Je voudrais d'abord revenir rapidement sur ce que nous considérons comme une remise en cause du statut de la fonction publique, malgré vos dénégations, plus ou moins fermes. Il faut rappeler que le statut des fonctionnaires est le résultat de luttes sociales et républicaines, un acquis issu du gouvernement d'union nationale qui a suivi le programme du Conseil national de la Résistance : il ne protège pas simplement les fonctionnaires, mais aussi l'intérêt général et la République. Le ou la fonctionnaire est au service de l'intérêt général alors que les salariés sont au service de l'employeur en application d'un contrat. Remettre en cause cette spécificité lierait l'agent public à des intérêts particuliers. C'est une des raisons centrales de notre opposition à ce texte.
Comme l'a indiqué notre collègue Ugo Bernalicis, il y a néanmoins des questions sur lesquelles nous pourrions contribuer positivement, notamment la lutte contre les discriminations, que vous avez mise en avant. Mais là aussi, nous avons relevé un certain nombre de contradictions et de manques criants.

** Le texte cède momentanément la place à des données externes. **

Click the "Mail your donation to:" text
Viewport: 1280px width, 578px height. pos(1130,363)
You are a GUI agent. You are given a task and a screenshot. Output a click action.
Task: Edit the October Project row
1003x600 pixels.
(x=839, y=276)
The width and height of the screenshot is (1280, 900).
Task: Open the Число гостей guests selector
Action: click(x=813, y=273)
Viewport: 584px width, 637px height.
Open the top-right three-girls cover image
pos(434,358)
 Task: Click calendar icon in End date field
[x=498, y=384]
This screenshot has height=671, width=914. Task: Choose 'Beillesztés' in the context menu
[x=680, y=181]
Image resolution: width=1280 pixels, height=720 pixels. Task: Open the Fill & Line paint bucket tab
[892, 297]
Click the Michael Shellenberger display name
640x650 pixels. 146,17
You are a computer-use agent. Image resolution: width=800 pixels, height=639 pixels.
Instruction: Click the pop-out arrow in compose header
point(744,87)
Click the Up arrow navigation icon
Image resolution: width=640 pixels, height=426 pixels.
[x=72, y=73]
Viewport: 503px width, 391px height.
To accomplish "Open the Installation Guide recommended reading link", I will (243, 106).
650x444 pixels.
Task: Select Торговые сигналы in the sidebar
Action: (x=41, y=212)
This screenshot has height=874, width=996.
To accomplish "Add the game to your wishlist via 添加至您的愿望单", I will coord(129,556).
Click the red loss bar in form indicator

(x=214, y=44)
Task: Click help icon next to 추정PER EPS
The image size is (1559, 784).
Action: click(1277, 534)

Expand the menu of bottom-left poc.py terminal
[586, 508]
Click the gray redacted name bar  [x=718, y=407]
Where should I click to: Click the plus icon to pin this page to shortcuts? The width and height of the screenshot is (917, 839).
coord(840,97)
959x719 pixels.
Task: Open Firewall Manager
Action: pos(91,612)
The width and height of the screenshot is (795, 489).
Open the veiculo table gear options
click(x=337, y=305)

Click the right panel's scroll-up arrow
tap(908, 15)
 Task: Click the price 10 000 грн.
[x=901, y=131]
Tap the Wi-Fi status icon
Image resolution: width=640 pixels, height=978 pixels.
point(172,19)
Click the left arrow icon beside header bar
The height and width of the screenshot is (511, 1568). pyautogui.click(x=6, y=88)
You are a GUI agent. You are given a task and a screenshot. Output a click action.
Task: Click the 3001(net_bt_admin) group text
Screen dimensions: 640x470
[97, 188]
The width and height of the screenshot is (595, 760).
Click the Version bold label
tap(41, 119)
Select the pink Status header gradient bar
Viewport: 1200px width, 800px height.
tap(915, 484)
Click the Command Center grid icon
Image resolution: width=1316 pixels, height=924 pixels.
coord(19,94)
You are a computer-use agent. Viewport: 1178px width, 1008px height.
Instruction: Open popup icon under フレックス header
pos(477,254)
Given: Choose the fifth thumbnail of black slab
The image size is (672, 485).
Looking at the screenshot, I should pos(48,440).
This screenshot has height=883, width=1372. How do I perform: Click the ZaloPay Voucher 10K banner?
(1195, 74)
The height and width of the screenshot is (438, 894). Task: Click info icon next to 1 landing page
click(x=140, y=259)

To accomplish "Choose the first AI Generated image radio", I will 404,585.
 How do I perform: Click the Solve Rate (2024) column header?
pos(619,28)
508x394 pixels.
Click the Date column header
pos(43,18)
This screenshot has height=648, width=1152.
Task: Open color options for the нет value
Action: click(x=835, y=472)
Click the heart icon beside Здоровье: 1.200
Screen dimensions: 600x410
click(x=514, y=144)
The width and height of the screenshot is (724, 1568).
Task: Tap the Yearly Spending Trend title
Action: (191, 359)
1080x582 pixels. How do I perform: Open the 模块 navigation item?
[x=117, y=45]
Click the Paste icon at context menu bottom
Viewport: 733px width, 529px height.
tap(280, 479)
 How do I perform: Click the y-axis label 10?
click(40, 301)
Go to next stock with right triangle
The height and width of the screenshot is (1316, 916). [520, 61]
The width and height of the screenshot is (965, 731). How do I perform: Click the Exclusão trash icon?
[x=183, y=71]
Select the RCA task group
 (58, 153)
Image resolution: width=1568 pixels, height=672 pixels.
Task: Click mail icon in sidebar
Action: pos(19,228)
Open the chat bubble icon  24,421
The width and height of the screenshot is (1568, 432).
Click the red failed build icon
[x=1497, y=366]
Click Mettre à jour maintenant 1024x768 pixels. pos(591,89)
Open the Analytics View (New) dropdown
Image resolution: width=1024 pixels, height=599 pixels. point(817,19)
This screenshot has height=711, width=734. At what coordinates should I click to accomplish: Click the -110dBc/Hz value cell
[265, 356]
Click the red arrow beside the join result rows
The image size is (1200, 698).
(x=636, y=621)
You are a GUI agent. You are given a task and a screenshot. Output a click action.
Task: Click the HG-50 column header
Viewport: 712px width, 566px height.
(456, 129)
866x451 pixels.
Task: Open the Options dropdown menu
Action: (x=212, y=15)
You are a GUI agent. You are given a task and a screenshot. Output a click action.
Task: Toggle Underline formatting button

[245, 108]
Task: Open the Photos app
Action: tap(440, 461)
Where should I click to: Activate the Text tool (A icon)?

Il y a en particulier une contradiction majeure entre les déclarations d'intention concernant la lutte contre les discriminations sexistes et le fait de fragiliser l'accès au statut de fonctionnaire, c'est-à-dire la sécurité de l'emploi, alors que les contrats de catégorie C touchent surtout les femmes. Celles-ci représentent 62 % de la fonction publique, mais seulement 40 % des emplois de catégorie A +. Par ailleurs, 23 % des femmes sont à temps partiel, contre 5 % des hommes. On compte 61 % de femmes dans la fonction publique territoriale, notamment dans les emplois du soin aux personnes – le taux atteint 77 % chez les agents territoriaux spécialisés des écoles maternelles (ATSEM). Ce sont des contrats précaires pour beaucoup. Selon nous, la lutte contre les discriminations passe par une sécurisation des emplois qui touchent plus les femmes et qui sont plus précaires. La remise en cause du statut des fonctionnaires va à l'encontre de cet objectif.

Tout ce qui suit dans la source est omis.